### Stated problem
Rewrite the items starting at the very first one and ending at the line that contains "tap(546, 292)", with "chevron" replaced by "arrow" and everything else unchanged. Omit the pictures from your answer.

Text and item location entries
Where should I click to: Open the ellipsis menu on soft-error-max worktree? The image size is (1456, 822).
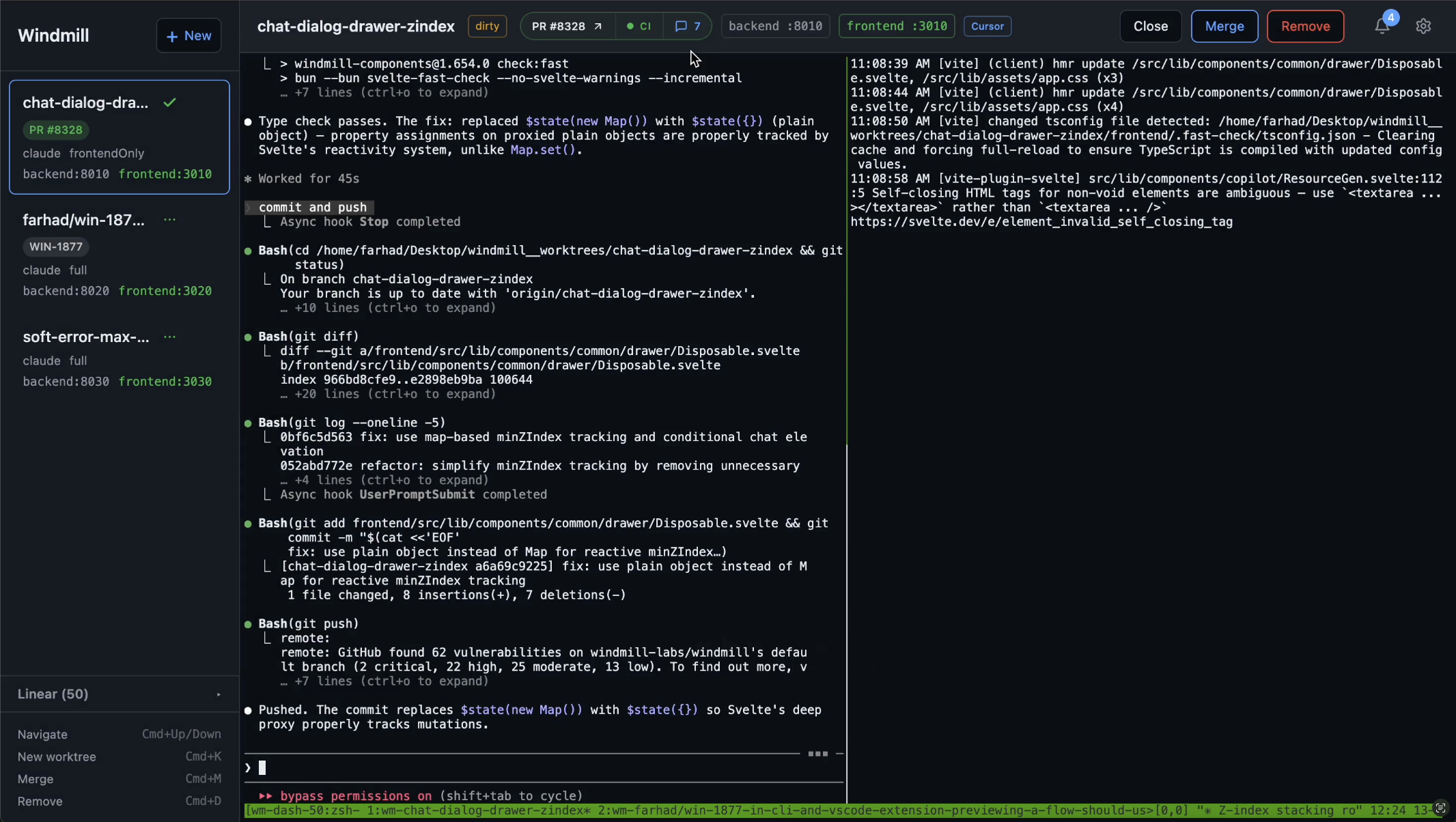169,337
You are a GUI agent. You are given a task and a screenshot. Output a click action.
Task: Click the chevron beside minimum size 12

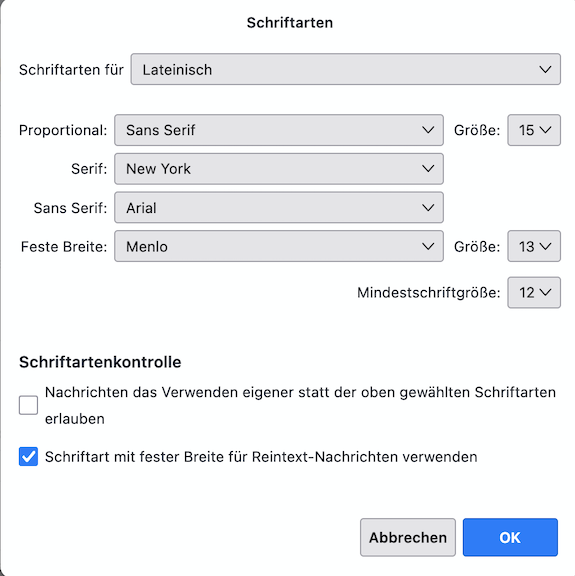tap(546, 292)
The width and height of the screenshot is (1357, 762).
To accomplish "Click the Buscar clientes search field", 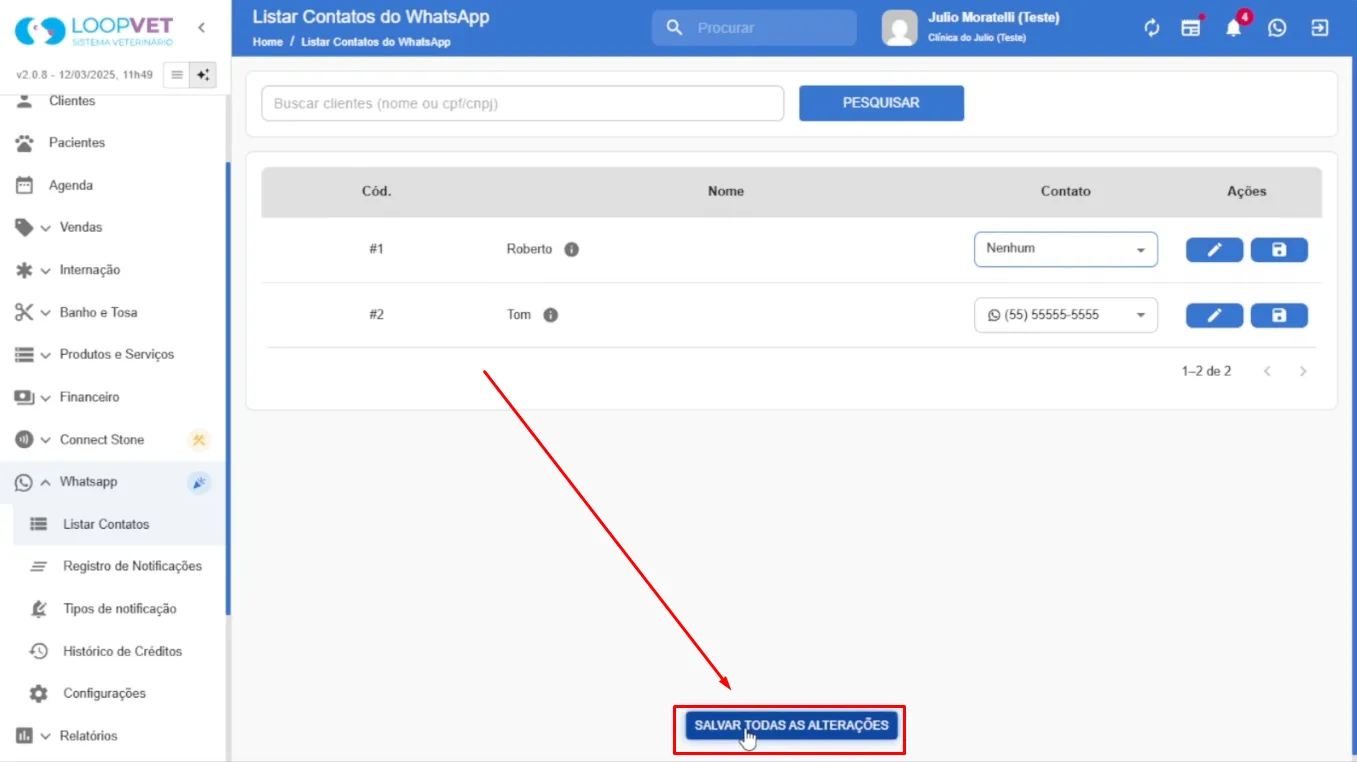I will (x=523, y=103).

### The completed task
Where should I click to: Open the ellipsis menu on soft-error-max worktree? The image size is (1456, 822).
169,337
You are a GUI agent. You are given a task and a screenshot. Output a click action.
Task: Click the arrow beside minimum size 12

tap(546, 292)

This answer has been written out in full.